Issue using Pantone V3 color book library files
The issue: We cannot select colors from the V3 versions of Pantone+ .acb color book libraries within Photoshop if the V2 libraries are also installed. This is true of the Coated and Uncoated as well as Color Bridge. (Libraries exported with Pantone Color Manager app.) These libraries work normally within InDesign and Illustrator, even with all previous versions installed.
Asking if this is a "known issue" or if any others are experiencing a similar problem. Looking for a viable enterprise solution. (I first reported this here: Re: After installing latest Pantone color library in photoshop, some colors are inaccessible )
Our hypothesis is the V2 books were damaged or flawed. Their mere presence creates inconsistencies with the way colors are referenced. (Multiple sources, different copies and versions of PCM.)
With the V2 library installed alongside the V3 (and V1, and original Pantone (not plus)), colors specific to the V3 library (e.g. "Bright Red," 3519) cannot be chosen. Moreover, when specifying an older color from the V3, the next time a color is added or changed, Photoshop defaults to the V2 list. (This option is normally "sticky" — pick from one book and the next time you're in the color picker it defaults to the last book used.) Remove the V2 file (and only the V2) and the V3 works as it should. We've replicated this with multiple versions of the V2 book, saved at different times from different versions of PCM, and across multiple workstations — Photoshop CC 2015–2019 (fresh install).
Unfortunately, the obvious solution, "just remove the (redundant) V2 file," causes problems.
This is because references to named colors in Photoshop are book-specific. "This document contains references to color books which are not installed."

This occurs even with older, original Pantone+ colors, when chosen from the V2 book and that library is removed.
We have a vast amount of legacy and archived materials. Many of these predate the Pantone+ libraries (2010). When Pantone added (the now infamous) 336 colors in 2012, we added those color books. When they added more (2015?) we added the V2 libraries. Now we're up to V3 and, yes, in our workflows we need to have all the previous book versions installed on our systems. We deal with countless freelance artists and designers, most of whom only use the Adobe defaults. (Which is the sole reason anyone outputs US SWOP v2 CMYK anymore.) And it might surprise you to learn that, yes, even in 2019, we still spec jobs using Hexachrome inks — which are only available in the original Pantone libraries.
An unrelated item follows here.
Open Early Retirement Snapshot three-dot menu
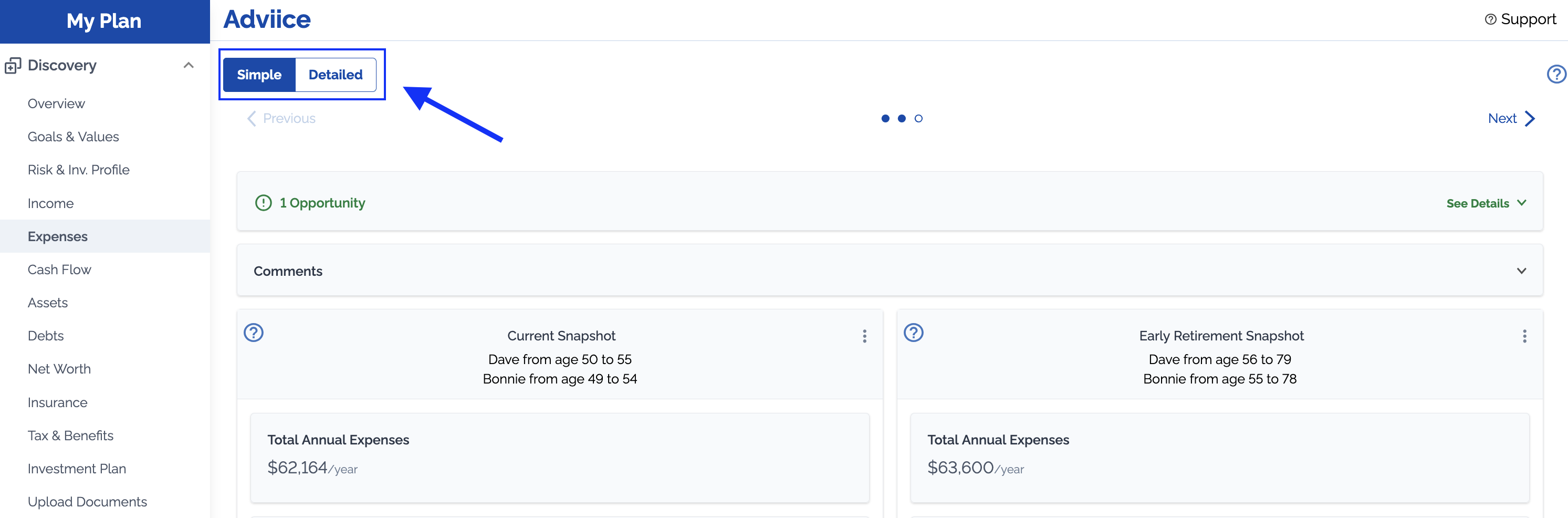1568x518 pixels. (1523, 336)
And here is another issue we run into regularly: spec a color from the V3 book in Photoshop (it doesn't have to be a new color unique to that book) and then open the same image later and the color has changed. I mean a visibly different color — it retains the same name (and when brought into InDesign the color reference is correct) but it is nowhere near the same hue.
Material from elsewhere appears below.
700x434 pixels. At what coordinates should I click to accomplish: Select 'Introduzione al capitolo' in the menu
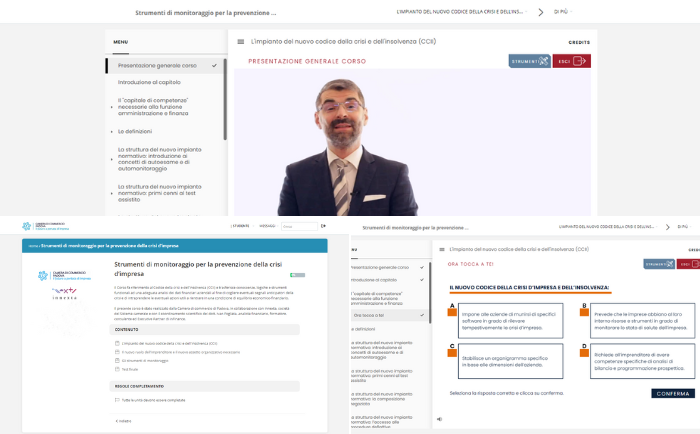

Yes, there is an easy fix for this: double-click the channel thumbnail to edit the color, and re-select the same name from the correct library. [/thread/1275951#9175251]
But now imagine having to do this for every spot color job you pick up from a freelancer or out of archive — and you work on dozens of titles a day. And imagine you have no idea what the colors are supposed to look like — you've just noticed they look one way in Photoshop and look completely different in InDesign.
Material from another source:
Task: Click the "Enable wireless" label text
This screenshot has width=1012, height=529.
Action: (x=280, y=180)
Yellows turn purple, blues turn green, oranges turn teal. This is the reason we suspect the V2 color book library is the issue. Colors in Photoshop are not referenced by name, but by their color database and their position in that database. You pick "Pantone 294 C," but to Photoshop it's "item #N in database #Y." And it's when Adobe tries to make these disaparate databases compatible with each other that it runs into problems. It says, "oh, I have item #N in database #Z, so we'll use that."
Only in this case, the installation of the V2 book is preventing Photoshop from even seeing the V3 book.
This issue is solely caused by poor change management by Adobe and Pantone.
This has been discussed ad nauseam here: 336 new pantone colors; here: Missing Pantone Coated and UnCoated Colors in InDesign 2017; and in literally over a million other forums and posts online: https://www.google.com/search?q=pantone+color+library+missing
One would assume that purchasing the latest version of design software — software that advertises its inclusion of standard color books like Pantone — would include the latest versions of those plug-ins.
In a nutshell:
Adobe: "we can only distribute what Pantone gives us."
Pantone: "we'll give the updated libraries to anyone who pays us."
Also Pantone: "oh, and all the updated books are incompatible with any older books."
Also Adobe: "we're going to keep giving out the outdated books."